If we found f_malicious() and f_policy() in same level at the
above example, f_policy() should be executed earlier because
it was originally supplied in the deeper nest level.
Thanks,
--
KaiGai Kohei <kai...@ak.jp.nec.com>
diff --git a/src/backend/optimizer/plan/initsplan.c b/src/backend/optimizer/plan/initsplan.c
index 9cc7b8a..82f7bfb 100644
--- a/src/backend/optimizer/plan/initsplan.c
+++ b/src/backend/optimizer/plan/initsplan.c
@@ -762,6 +762,7 @@ distribute_qual_to_rels(PlannerInfo *root, Node *clause,
bool pseudoconstant = false;
bool maybe_equivalence;
bool maybe_outer_join;
+ bool maybe_leakable_clause = false;
Relids nullable_relids;
RestrictInfo *restrictinfo;
@@ -780,6 +781,19 @@ distribute_qual_to_rels(PlannerInfo *root, Node *clause,
elog(ERROR, "JOIN qualification cannot refer to other relations");
/*
+ * If the clause contains a leakable function, it may be used to
+ * bypass row-level security using views.
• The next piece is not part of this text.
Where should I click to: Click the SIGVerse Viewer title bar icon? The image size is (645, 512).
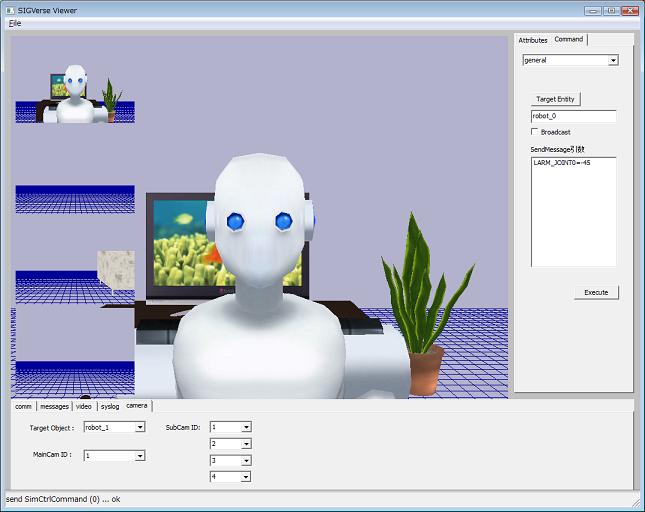(x=10, y=10)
In this case, we don't
+ * push down the clause not to evaluate the leakable clause prior
+ * to the row-level policy functions.
+ */
+ if (!bms_is_empty(relids))
+ {
+ maybe_leakable_clause = contain_leakable_functions(clause);
+ if (maybe_leakable_clause)
+ relids = (!ojscope ? bms_copy(qualscope) : bms_copy(ojscope));
+ }
+
+ /*
* If the clause is variable-free, our normal heuristic for pushing it
* down to just the mentioned rels doesn't work, because there are none.
*
@@ -1030,7 +1044,7 @@ distribute_qual_to_rels(PlannerInfo *root, Node *clause,
* If none of the above hold, pass it off to
* distribute_restrictinfo_to_rels().
*/
- if (restrictinfo->mergeopfamilies)
+ if (!maybe_leakable_clause && restrictinfo->mergeopfamilies)
{
if (maybe_equivalence)
{
diff --git a/src/backend/optimizer/util/clauses.c b/src/backend/optimizer/util/clauses.c
index c8b2585..74fc64a 100644
--- a/src/backend/optimizer/util/clauses.c
+++ b/src/backend/optimizer/util/clauses.c
@@ -86,6 +86,7 @@ static bool contain_subplans_walker(Node *node, void *context);
static bool contain_mutable_functions_walker(Node *node, void *context);
static bool contain_volatile_functions_walker(Node *node, void *context);
static bool contain_nonstrict_functions_walker(Node *node, void *context);
+static bool contain_leakable_functions_walker(Node *node, void *context);
static Relids find_nonnullable_rels_walker(Node *node, bool top_level);
static List *find_nonnullable_vars_walker(Node *node, bool top_level);
static bool is_strict_saop(ScalarArrayOpExpr *expr, bool falseOK);
@@ -1129,6 +1130,120 @@ contain_nonstrict_functions_walker(Node *node, void *context)
}
+
+/*****************************************************************************
+ * Check clauses for leakable functions
+ *****************************************************************************/
+
+/*
+ * contain_leakable_functions
+ * Recursively search for leakable functions within a clause.
+ *
+ * Returns true if any function call with side-effect is found.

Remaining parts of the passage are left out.